_What you are asked to do_
Going from the top of the data below, give again each line through the one containing "Viewport: 2000px width, 366px height.", both ends kept.

##### Stored data #####

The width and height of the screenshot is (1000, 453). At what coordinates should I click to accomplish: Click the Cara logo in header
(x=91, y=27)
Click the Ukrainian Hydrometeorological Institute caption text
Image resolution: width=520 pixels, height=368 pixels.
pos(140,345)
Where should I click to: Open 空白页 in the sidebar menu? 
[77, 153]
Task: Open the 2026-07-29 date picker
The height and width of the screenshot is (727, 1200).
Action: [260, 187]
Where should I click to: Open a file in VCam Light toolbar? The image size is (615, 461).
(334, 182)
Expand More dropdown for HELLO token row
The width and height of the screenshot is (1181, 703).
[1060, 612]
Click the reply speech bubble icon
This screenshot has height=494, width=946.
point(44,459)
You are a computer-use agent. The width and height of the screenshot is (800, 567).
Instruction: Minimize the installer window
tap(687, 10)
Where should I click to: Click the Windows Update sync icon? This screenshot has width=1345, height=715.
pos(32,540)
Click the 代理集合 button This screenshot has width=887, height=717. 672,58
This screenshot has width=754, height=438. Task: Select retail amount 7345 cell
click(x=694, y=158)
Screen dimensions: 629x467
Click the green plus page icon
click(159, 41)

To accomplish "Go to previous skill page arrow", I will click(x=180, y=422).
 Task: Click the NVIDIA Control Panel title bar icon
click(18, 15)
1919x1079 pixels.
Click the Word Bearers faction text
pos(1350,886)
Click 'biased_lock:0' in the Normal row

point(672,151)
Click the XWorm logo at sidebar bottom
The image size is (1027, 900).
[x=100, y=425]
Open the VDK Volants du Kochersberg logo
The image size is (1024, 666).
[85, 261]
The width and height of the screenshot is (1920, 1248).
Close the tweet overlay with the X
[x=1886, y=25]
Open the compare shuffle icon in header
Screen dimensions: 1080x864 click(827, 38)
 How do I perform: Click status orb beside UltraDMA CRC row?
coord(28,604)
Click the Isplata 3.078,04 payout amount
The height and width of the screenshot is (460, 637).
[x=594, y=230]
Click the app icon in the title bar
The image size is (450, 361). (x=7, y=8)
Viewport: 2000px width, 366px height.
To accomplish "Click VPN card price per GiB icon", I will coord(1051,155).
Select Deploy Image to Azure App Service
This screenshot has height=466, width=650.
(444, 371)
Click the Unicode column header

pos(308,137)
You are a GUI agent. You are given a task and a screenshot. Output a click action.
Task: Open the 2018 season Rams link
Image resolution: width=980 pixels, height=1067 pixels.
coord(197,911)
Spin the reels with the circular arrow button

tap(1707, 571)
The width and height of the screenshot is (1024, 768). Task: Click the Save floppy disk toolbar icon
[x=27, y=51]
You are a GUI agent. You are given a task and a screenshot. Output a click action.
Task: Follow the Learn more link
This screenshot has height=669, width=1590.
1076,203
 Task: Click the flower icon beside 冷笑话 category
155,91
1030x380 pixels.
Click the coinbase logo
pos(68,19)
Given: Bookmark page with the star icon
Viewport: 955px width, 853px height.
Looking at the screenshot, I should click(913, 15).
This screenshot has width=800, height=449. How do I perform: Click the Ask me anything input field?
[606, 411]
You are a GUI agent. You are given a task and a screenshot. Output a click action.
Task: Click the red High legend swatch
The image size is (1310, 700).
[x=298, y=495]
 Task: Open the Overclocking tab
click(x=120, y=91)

#####

_Your response_
The width and height of the screenshot is (1000, 453). At what coordinates should I click to accomplish: Click the Cara logo in header
(x=91, y=27)
Click the Ukrainian Hydrometeorological Institute caption text
Image resolution: width=520 pixels, height=368 pixels.
pos(140,345)
Where should I click to: Open 空白页 in the sidebar menu? 
[77, 153]
Task: Open the 2026-07-29 date picker
The height and width of the screenshot is (727, 1200).
Action: [260, 187]
Where should I click to: Open a file in VCam Light toolbar? The image size is (615, 461).
(334, 182)
Expand More dropdown for HELLO token row
The width and height of the screenshot is (1181, 703).
[1060, 612]
Click the reply speech bubble icon
This screenshot has height=494, width=946.
point(44,459)
You are a computer-use agent. The width and height of the screenshot is (800, 567).
Instruction: Minimize the installer window
tap(687, 10)
Where should I click to: Click the Windows Update sync icon? This screenshot has width=1345, height=715.
pos(32,540)
Click the 代理集合 button This screenshot has width=887, height=717. 672,58
This screenshot has width=754, height=438. Task: Select retail amount 7345 cell
click(x=694, y=158)
Screen dimensions: 629x467
Click the green plus page icon
click(159, 41)

To accomplish "Go to previous skill page arrow", I will click(x=180, y=422).
 Task: Click the NVIDIA Control Panel title bar icon
click(18, 15)
1919x1079 pixels.
Click the Word Bearers faction text
pos(1350,886)
Click 'biased_lock:0' in the Normal row

point(672,151)
Click the XWorm logo at sidebar bottom
The image size is (1027, 900).
[x=100, y=425]
Open the VDK Volants du Kochersberg logo
The image size is (1024, 666).
[85, 261]
The width and height of the screenshot is (1920, 1248).
Close the tweet overlay with the X
[x=1886, y=25]
Open the compare shuffle icon in header
Screen dimensions: 1080x864 click(827, 38)
 How do I perform: Click status orb beside UltraDMA CRC row?
coord(28,604)
Click the Isplata 3.078,04 payout amount
The height and width of the screenshot is (460, 637).
[x=594, y=230]
Click the app icon in the title bar
The image size is (450, 361). (x=7, y=8)
Viewport: 2000px width, 366px height.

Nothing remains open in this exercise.